» **PROMPT**: Nothing but the lines from the one that contains "Task: Click the" through the end of the data should be reproduced, and each must match exactly.

» **EXCERPTED DATA**:
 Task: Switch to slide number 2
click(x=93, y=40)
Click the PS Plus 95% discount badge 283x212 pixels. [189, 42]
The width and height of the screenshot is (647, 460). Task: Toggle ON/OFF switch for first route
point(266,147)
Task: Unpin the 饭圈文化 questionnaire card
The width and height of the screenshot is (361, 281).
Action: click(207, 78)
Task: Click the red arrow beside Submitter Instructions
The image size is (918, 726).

» **EXERCISE RESPONSE**:
Task: Click the red arrow beside Submitter Instructions
The image size is (918, 726).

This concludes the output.